■ Requirement ■
From the material below, copy out each line with the word "width" in it.

------ Records supplied ------

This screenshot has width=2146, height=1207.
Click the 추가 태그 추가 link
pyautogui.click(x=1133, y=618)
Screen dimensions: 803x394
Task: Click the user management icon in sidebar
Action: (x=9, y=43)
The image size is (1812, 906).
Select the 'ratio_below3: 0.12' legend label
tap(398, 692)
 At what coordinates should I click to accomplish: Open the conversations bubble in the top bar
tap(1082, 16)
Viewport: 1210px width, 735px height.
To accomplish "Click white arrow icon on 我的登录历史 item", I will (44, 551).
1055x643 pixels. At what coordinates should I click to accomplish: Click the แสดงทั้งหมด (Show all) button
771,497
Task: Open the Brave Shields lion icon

------

■ Reply to the exercise ■
This screenshot has width=2146, height=1207.
Viewport: 1210px width, 735px height.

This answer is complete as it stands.